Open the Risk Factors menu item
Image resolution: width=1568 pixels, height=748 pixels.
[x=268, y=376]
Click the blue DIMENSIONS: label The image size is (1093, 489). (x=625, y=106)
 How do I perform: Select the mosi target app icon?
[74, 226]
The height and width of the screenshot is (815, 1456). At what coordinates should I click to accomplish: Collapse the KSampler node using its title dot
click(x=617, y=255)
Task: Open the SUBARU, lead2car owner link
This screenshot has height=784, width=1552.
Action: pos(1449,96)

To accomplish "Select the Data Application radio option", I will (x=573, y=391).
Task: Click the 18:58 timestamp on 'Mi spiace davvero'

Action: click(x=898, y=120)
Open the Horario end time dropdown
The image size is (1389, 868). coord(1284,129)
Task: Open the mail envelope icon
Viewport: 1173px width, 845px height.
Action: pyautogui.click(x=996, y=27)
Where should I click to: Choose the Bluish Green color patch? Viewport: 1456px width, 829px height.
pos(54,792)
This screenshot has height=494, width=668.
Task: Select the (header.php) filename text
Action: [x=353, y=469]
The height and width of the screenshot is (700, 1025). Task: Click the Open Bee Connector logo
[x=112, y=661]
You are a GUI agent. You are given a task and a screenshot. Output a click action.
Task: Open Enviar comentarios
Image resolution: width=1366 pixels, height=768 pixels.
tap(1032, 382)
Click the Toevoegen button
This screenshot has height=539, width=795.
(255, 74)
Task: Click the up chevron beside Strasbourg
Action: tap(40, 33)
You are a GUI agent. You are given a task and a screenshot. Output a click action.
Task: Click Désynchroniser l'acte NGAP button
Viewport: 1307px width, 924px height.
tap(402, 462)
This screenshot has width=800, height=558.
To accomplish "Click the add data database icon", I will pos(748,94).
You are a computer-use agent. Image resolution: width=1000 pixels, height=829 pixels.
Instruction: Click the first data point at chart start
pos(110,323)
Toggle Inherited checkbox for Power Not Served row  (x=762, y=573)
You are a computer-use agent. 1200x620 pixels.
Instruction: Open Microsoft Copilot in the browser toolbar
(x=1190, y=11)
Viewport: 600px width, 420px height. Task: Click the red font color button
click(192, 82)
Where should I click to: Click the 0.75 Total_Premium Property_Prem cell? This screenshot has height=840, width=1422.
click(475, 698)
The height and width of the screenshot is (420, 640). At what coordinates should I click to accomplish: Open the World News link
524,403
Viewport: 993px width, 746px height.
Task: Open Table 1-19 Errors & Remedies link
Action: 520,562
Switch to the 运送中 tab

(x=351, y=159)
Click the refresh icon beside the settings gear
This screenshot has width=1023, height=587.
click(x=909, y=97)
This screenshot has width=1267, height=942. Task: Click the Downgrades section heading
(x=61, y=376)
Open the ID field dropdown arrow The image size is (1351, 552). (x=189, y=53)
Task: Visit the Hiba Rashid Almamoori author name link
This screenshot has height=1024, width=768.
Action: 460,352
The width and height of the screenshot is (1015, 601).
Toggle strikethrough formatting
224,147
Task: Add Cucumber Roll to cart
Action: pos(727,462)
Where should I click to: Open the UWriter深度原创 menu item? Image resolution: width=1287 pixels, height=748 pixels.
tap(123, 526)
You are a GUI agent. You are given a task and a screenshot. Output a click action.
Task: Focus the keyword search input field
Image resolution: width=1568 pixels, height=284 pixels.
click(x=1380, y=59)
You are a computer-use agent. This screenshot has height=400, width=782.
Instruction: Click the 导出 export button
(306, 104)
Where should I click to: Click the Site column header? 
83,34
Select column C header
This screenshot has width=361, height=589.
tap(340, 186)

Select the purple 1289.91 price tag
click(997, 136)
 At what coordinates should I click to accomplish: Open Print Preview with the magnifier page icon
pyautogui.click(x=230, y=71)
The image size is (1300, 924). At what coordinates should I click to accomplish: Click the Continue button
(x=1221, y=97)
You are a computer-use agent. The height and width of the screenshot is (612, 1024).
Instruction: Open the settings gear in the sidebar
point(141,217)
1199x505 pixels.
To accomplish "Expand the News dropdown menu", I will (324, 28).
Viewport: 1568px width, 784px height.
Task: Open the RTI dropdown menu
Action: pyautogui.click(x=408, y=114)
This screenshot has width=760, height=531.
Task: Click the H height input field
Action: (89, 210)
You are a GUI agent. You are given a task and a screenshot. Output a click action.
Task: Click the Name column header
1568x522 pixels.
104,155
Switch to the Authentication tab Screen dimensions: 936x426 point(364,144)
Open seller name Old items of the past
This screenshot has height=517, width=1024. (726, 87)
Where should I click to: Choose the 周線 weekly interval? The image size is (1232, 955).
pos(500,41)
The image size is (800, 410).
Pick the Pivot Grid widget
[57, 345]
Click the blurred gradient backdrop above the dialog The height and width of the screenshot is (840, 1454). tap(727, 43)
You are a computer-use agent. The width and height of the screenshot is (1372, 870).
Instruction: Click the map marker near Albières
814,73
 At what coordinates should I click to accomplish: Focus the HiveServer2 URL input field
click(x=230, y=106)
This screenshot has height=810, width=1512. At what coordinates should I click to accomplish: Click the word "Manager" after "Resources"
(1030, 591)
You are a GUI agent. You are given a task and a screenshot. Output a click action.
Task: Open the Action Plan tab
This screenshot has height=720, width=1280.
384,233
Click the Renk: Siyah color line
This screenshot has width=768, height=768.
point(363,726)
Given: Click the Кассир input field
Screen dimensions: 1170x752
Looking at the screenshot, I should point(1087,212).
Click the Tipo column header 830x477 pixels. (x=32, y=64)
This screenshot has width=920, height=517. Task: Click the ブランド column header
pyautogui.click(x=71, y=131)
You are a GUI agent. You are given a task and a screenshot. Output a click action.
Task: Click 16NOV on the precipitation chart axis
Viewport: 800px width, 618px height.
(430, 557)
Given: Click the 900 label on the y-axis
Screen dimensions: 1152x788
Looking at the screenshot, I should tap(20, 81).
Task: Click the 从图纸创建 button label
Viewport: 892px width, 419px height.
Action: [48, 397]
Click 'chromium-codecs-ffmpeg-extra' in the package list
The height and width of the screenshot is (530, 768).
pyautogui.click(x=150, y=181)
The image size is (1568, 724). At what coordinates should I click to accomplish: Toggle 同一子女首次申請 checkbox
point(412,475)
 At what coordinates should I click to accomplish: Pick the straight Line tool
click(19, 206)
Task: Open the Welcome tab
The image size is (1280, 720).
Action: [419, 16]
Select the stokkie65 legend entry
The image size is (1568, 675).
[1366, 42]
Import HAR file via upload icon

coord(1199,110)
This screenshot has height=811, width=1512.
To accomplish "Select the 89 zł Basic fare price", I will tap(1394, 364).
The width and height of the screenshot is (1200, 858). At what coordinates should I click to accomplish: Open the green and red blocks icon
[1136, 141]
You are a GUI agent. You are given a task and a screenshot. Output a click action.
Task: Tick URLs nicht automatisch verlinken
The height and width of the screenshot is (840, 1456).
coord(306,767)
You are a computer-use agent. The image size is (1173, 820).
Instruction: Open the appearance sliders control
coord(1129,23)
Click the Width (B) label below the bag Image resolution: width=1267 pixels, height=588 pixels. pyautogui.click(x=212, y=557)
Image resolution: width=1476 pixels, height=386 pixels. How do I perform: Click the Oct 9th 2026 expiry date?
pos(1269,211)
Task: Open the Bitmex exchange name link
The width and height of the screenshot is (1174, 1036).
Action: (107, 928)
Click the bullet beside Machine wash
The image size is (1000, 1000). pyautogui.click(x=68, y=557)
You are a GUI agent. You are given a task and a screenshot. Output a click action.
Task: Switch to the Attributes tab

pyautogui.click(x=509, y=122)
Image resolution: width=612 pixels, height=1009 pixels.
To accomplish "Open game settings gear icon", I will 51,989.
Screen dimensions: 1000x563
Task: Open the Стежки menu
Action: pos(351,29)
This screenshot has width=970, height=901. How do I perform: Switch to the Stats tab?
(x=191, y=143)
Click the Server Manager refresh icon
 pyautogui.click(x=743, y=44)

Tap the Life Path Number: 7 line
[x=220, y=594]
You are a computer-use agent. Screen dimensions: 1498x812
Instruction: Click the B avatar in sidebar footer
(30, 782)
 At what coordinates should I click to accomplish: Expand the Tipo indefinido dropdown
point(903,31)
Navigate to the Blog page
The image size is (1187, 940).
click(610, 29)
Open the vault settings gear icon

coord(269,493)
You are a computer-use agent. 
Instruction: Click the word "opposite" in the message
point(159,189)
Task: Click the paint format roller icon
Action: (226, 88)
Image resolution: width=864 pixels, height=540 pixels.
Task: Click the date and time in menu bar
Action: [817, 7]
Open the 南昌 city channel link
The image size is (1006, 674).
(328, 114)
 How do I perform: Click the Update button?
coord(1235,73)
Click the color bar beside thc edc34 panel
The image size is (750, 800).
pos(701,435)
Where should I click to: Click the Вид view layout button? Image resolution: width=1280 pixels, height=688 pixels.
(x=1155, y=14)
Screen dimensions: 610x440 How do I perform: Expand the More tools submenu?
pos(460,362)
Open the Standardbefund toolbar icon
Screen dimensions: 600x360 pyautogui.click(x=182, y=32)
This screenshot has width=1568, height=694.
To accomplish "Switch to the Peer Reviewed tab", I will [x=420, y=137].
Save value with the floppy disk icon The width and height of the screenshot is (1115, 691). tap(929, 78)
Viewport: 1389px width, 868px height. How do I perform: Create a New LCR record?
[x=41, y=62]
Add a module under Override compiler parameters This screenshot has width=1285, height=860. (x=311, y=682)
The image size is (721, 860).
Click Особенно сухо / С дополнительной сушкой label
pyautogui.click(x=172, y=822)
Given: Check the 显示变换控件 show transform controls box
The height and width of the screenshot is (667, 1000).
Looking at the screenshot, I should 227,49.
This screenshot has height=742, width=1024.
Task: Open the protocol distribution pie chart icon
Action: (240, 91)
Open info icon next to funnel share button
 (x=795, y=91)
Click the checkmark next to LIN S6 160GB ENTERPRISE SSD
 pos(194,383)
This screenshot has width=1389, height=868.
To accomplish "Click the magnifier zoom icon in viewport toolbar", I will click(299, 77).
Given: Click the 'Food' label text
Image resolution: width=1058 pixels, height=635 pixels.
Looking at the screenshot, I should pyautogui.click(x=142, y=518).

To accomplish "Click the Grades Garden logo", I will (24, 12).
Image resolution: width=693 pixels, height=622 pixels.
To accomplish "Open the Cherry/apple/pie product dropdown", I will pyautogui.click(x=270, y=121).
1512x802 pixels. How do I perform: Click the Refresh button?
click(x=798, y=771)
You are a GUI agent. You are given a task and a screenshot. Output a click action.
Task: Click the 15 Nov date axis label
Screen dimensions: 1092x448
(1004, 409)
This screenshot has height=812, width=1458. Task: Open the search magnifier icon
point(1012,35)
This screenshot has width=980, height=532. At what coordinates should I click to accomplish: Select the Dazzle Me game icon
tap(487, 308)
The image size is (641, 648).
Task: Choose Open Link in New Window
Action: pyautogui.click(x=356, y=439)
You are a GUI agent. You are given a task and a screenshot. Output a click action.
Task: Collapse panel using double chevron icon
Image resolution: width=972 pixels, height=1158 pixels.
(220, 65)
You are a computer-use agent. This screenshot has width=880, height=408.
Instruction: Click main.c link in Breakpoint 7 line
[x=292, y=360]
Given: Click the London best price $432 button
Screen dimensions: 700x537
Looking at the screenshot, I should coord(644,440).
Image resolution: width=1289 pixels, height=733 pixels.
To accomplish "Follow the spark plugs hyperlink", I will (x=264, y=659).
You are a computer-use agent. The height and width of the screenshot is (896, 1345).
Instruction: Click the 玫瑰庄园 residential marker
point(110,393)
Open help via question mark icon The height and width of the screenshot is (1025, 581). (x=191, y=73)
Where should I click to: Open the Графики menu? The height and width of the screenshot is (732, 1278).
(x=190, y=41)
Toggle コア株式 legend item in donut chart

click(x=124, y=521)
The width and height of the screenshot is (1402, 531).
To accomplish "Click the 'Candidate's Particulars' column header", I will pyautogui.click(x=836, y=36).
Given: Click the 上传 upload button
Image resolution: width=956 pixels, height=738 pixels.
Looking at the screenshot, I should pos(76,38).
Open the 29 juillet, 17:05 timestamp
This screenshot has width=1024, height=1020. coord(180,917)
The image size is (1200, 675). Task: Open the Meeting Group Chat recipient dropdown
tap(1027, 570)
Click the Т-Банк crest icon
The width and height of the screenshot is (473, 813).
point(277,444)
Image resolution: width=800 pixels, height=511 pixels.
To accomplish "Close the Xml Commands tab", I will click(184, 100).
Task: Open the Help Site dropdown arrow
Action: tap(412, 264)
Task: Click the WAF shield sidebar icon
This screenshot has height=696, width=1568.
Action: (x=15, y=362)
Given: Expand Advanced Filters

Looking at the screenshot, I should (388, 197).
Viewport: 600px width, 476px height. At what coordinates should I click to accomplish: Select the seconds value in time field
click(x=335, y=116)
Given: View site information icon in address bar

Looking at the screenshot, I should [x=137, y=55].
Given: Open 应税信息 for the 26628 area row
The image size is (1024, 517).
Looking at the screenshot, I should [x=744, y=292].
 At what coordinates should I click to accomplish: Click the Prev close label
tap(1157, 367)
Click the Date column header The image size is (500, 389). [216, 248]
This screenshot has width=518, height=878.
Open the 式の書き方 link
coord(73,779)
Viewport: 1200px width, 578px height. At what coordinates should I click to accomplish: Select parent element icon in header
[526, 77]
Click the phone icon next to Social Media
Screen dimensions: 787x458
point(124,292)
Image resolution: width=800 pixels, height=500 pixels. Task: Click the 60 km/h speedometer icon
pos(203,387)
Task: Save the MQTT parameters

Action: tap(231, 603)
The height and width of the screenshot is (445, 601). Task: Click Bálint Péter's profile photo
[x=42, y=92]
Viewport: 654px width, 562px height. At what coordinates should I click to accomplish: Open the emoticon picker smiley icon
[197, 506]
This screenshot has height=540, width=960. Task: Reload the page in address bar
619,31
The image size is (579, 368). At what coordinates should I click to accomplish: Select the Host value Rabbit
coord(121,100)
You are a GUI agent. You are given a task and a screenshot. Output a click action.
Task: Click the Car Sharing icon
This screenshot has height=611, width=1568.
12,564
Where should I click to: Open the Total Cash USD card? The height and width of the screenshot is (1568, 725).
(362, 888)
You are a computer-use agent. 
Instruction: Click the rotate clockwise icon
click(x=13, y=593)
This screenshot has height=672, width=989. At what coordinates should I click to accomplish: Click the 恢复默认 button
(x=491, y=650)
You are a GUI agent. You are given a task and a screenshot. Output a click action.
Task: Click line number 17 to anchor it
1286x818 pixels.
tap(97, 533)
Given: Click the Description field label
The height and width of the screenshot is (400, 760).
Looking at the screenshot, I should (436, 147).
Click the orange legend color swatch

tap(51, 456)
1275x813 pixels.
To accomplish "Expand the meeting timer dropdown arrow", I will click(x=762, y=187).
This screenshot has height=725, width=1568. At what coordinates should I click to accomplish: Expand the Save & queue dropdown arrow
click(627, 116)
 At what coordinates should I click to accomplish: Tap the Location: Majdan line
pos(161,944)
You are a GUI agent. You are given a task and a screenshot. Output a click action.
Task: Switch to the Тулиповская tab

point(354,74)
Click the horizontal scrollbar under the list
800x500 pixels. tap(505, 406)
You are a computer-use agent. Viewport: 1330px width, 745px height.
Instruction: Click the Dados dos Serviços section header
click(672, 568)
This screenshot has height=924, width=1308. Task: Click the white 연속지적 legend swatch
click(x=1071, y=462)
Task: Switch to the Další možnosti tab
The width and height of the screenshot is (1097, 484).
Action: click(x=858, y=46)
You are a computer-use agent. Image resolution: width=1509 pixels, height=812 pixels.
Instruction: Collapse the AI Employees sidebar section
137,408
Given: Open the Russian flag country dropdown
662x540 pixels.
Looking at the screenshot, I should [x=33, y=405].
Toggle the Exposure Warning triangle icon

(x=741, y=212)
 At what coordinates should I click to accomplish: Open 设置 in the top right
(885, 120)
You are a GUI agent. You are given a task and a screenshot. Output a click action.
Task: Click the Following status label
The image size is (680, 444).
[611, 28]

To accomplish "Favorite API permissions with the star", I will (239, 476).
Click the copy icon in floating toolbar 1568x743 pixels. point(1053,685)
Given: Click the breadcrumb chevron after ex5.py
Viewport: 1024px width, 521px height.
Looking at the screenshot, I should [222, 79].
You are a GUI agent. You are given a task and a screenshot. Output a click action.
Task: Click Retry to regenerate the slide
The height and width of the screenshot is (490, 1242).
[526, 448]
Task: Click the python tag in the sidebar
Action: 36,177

**WHAT IS EXPECTED:** What belongs in the answer is each line of the listing that contains the word "axis".

**RESULT:**
Task: Click 16NOV on the precipitation chart axis
Given: Click the 900 label on the y-axis
Task: Click the 15 Nov date axis label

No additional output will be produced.